## EXERCISE SET
A - According to the VFIO save-state message, what is the PCI save/restore code in VFIO for?
B - Rewrite the VFIO save-state message from "Yeah that has" to "a Live Update.", swapping "innocuous" for "harmless".

## SUPPLIED PASSAGE

Yeah that has me worried. A totally innocuous commit that adds, removes,
or reorders a register stashed in data[] could lead a broken device when
VFIO does pci_restore_state() after a Live Update.

Turing pci_save_state into an actual ABI would require adding the
registers into the save state probably, rather than assuming their
order.

But... I wonder if we truly need to preserve the PCI save state
across Live Update.

Based on this comment in drivers/vfio/pci/vfio_pci_core.c, the PCI
save/restore stuff in VFIO is for cleaning up devices that do not
support resets:

 648         /*
 649          * If we have saved state, restore it.  If we can reset the device,
 650          * even better.  Resetting with current state seems better than
 651          * nothing, but saving and restoring current state without reset
 652          * is just busy work.
 653          */
 654         if (pci_load_and_free_saved_state(pdev, &vdev->pci_saved_state)) {
 655                 pci_info(pdev, "%s: Couldn't reload saved state\n", __func__);
 656
 657                 if (!vdev->reset_works)
 658                         goto out;
 659
 660                 pci_save_state(pdev);
 661         }

So if we just limit Live Update support to devices with reset_works,
then we don't have to deal with preserving the save state.

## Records
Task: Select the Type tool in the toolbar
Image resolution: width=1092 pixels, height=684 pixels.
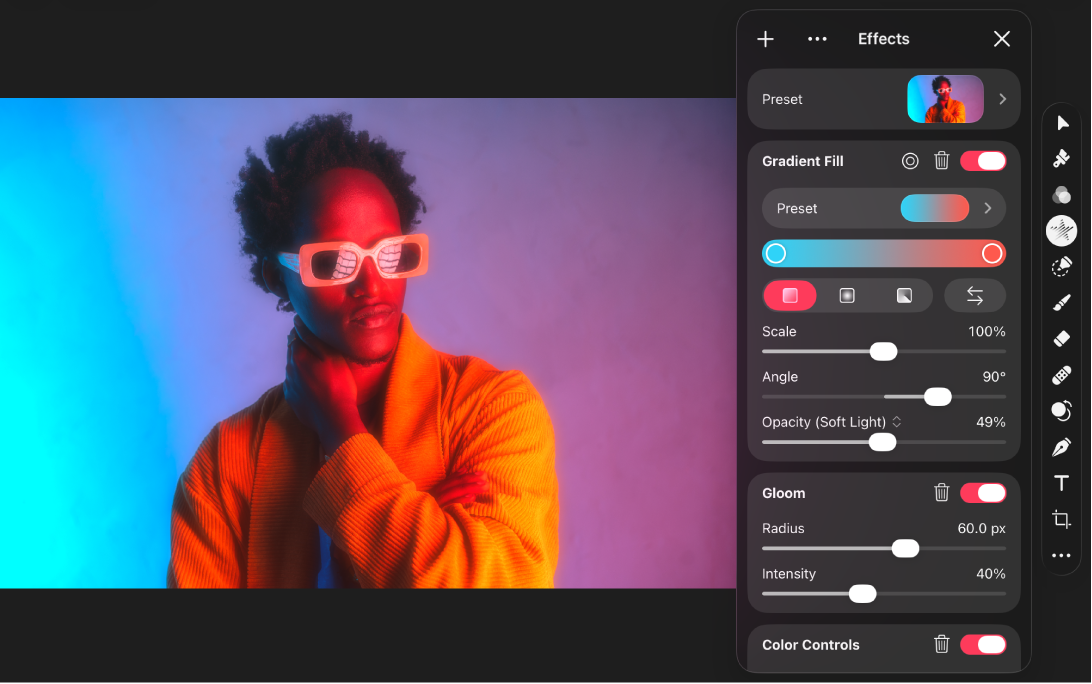Action: (x=1061, y=483)
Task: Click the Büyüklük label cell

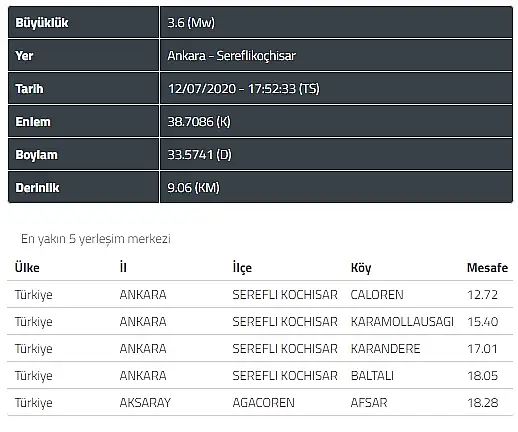Action: pos(83,22)
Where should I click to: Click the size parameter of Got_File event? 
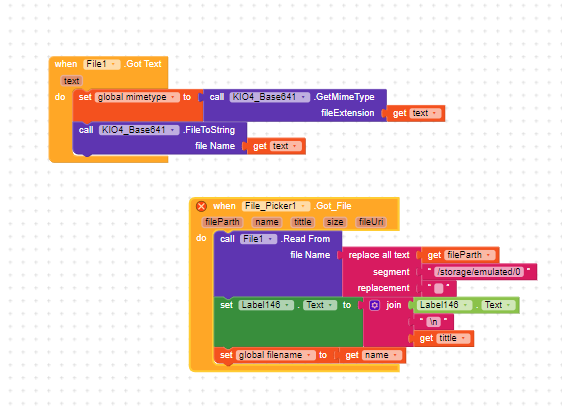[x=335, y=222]
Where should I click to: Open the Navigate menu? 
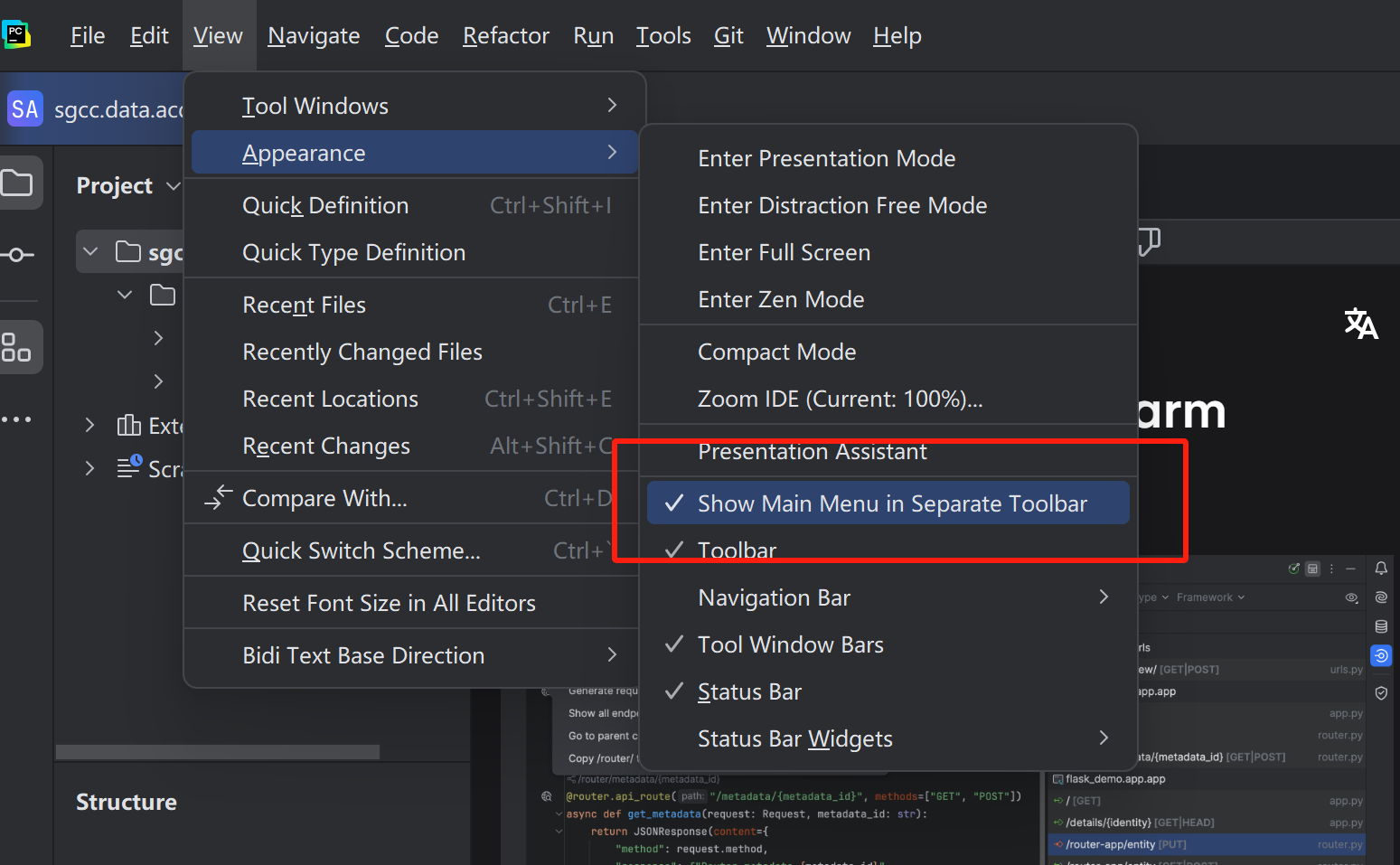(314, 36)
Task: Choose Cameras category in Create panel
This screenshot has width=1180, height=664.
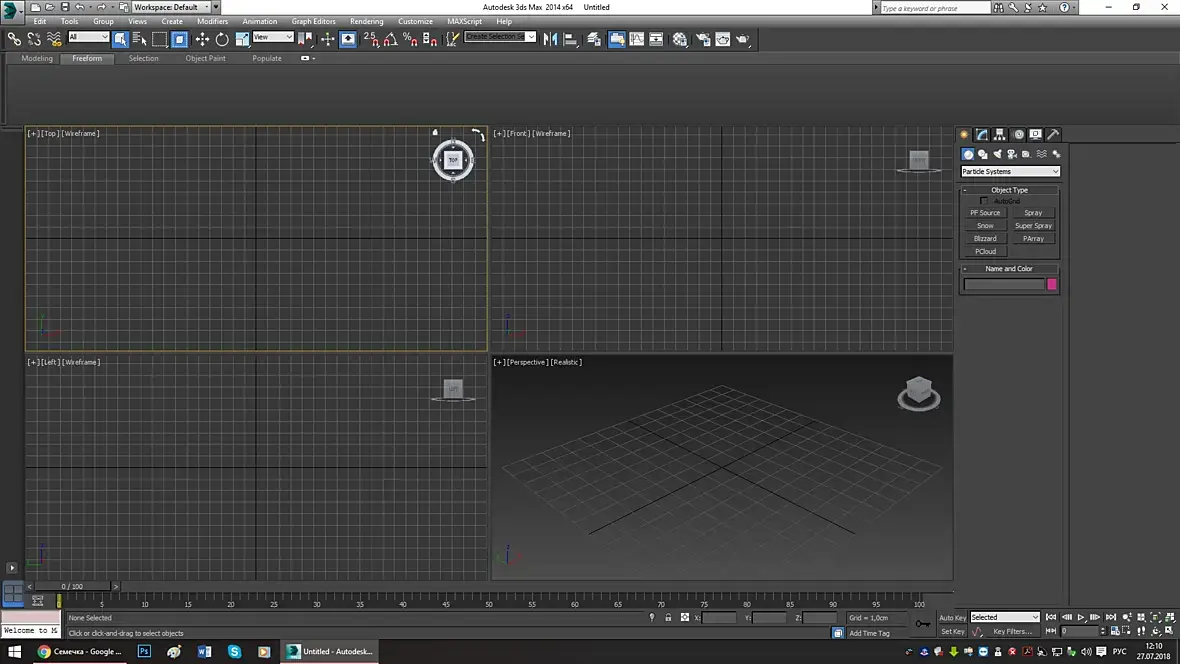Action: click(x=1012, y=154)
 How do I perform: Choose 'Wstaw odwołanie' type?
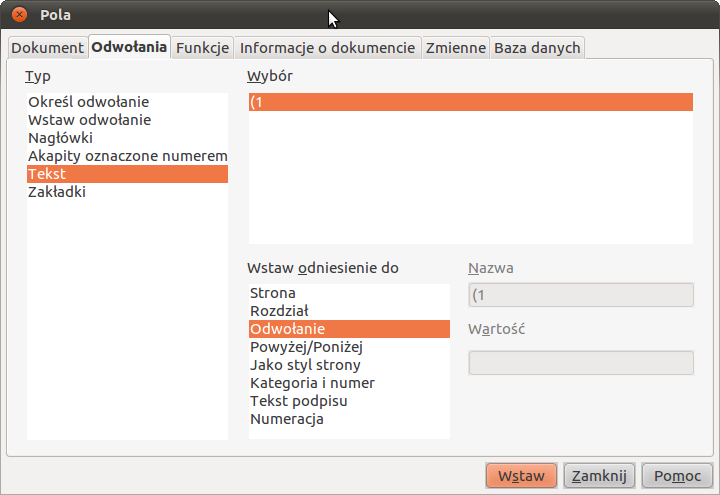(x=89, y=120)
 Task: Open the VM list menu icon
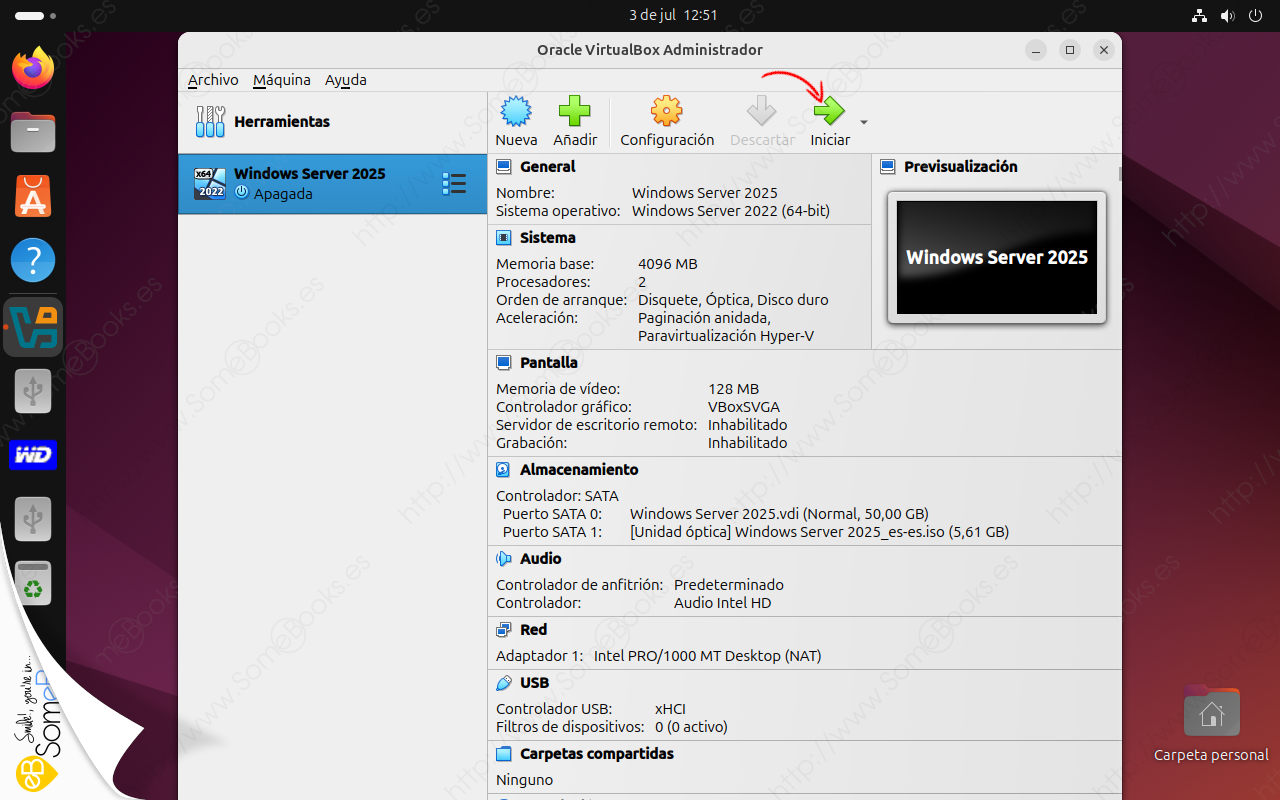454,183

## ANSWER SET
A - It is for cleaning up devices that do not support resets.

B -
Yeah that has me worried. A totally harmless commit that adds, removes,
or reorders a register stashed in data[] could lead a broken device when
VFIO does pci_restore_state() after a Live Update.